Minji smiled into the sample album as if she had won something.
Nayeon turned back to her desk and clicked uselessly into the spreadsheet.
She was not waiting.
Waiting implied a level of emotional dependence she had not approved. Yunjin had said she would stop by after critique with print samples from her project. That was all. The fact that she was usually here earlier on Fridays did not mean anything. The fact that the studio felt slightly misaligned without her did not mean anything either.
Some places developed habits.
That was not the same as need.
The front bell chimed.
Nayeon did not move too quickly.
She moved at a completely normal speed for a person who owned the studio and therefore had every professional reason to know who had entered it.
Yunjin stepped inside first, cheeks faintly pink from the cold, hair loose around her shoulders and slightly wind-tangled in a way that made Nayeon’s thoughts briefly lose structural integrity. She had a flat portfolio case tucked under one arm and a tote bag over the other shoulder, the strap sliding toward her elbow.
Beside her stood Olivia.
Nayeon recognized her from across the street, from the print shop, from the ugly little twist that had taken up residence under her ribs when she had seen Yunjin laughing with someone else.
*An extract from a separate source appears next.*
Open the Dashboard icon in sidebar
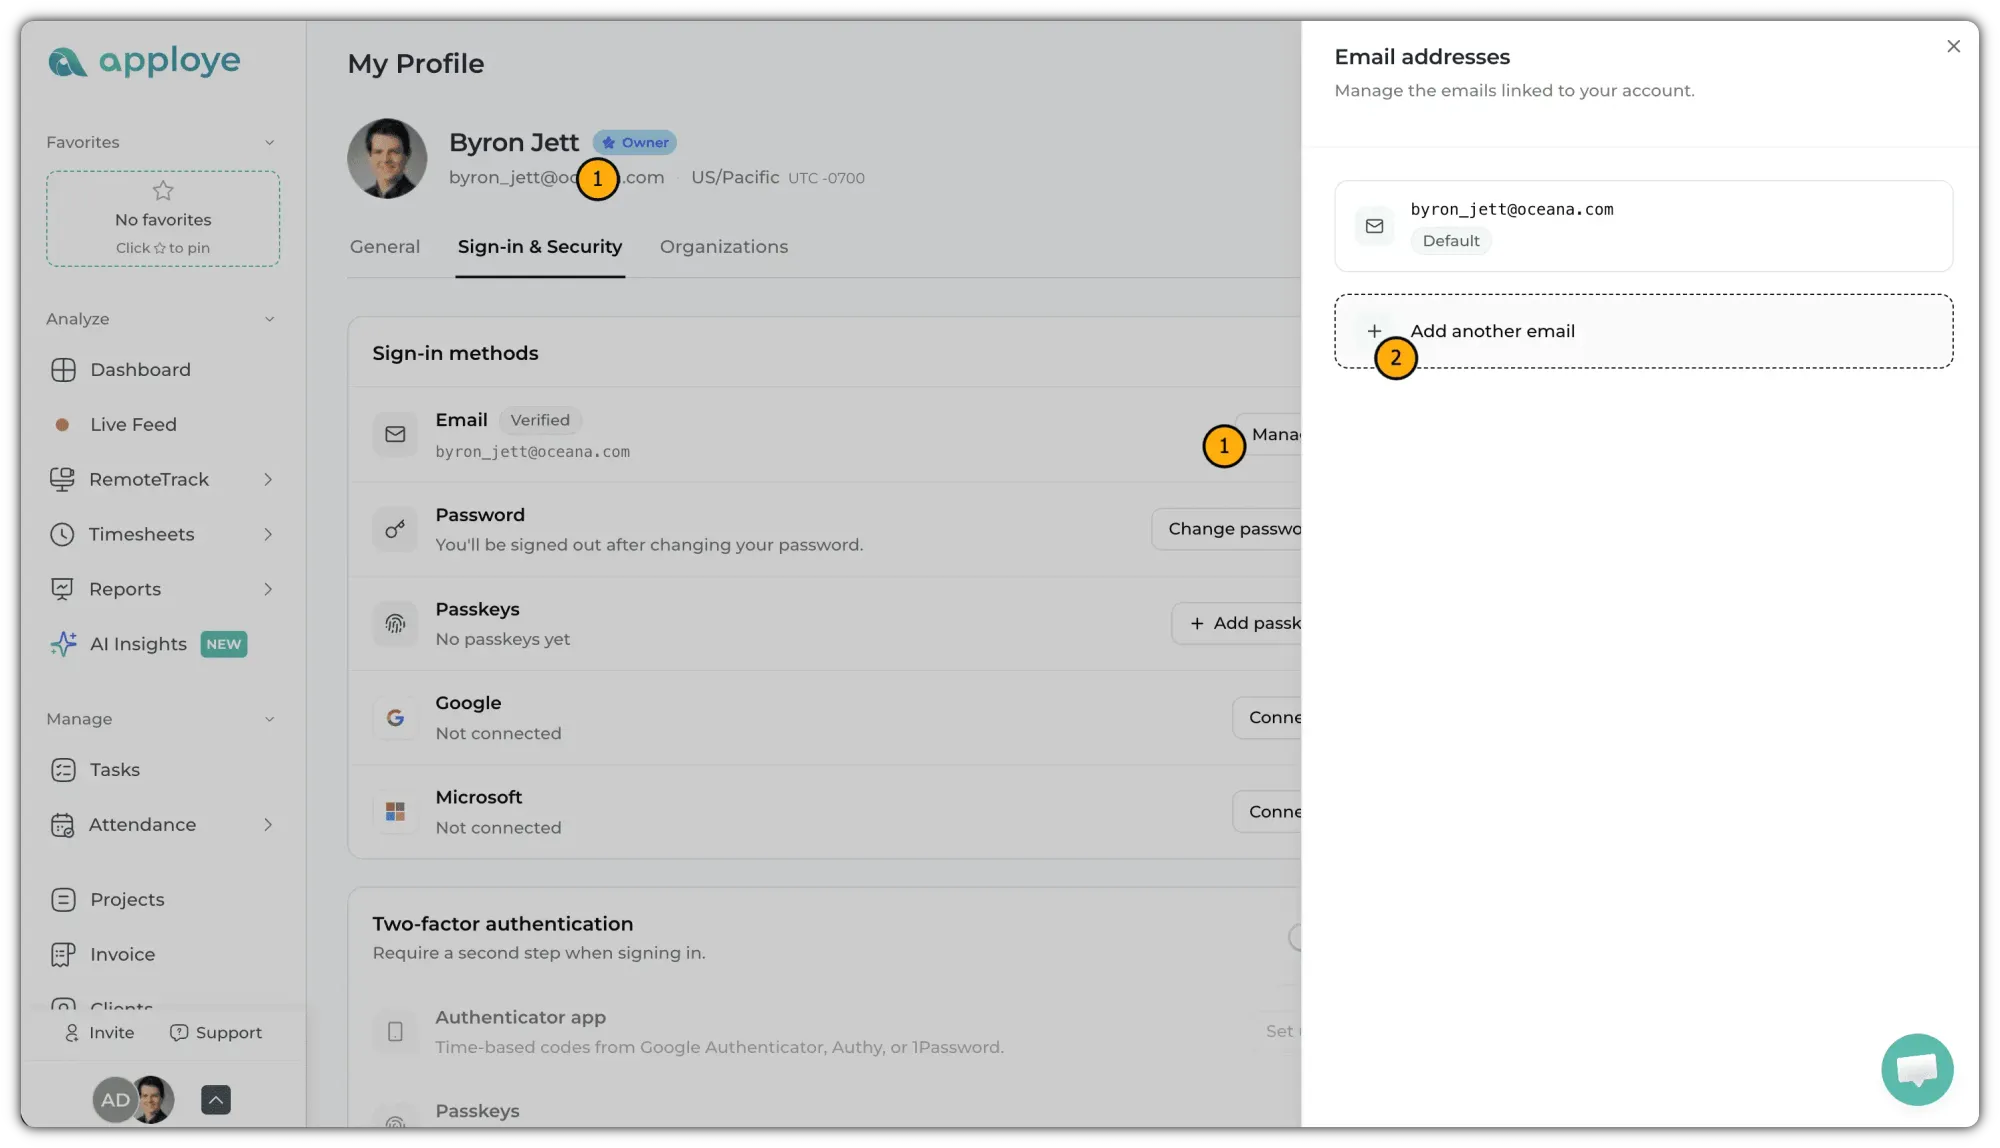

Up close, Olivia was composed in a way that did not ask to be liked. Dark hair fell neatly around her face, wire-framed glasses resting low enough on her nose to make her look like she was always seconds away from judging the typography of a room. Her coat was dark, her expression calm, a portfolio tube tucked beneath one arm. She looked around the studio with quiet interest, collecting details before deciding what kind of place she had entered.
Nayeon stood.
Yunjin noticed immediately.
Of course she did.
“You’re busy?” Yunjin asked.
“Yes,” Nayeon said.
Minji made a faint choking sound from the front desk.
Nayeon corrected herself. “No. Not too busy.”
Yunjin’s mouth twitched.
Olivia looked between them once, not intrusively, but with the unmistakable precision of someone filing away the exchange.
“This is Olivia,” Yunjin said. “From my seminar.”
Nayeon smiled.
It felt polished enough to pass a customs inspection.
“Nice to meet you.”
Olivia bowed her head slightly. “You too. Sorry for interrupting your work.”
Polite.
Respectful.
Annoying, somehow.
“You’re not interrupting,” Nayeon said.
“You absolutely are,” Minji contributed helpfully from the front.
Nayeon closed her eyes.
Yunjin turned. “Hi, Minji.”
“Hi. I’m not here.”
“You’re very here.”
“Spiritually absent.”
Olivia’s mouth curved faintly. Not a laugh exactly, but close enough to suggest she had a sense of humor and therefore would be harder to dislike cleanly.
Tragic.
Yunjin crossed to the main worktable and set the portfolio case down. “We need to compare print samples under better light. The school lab lights are terrible.”
“They make everything look jaundiced,” Olivia added.
Nayeon looked at her.
Olivia met her eyes calmly. “Academically jaundiced.”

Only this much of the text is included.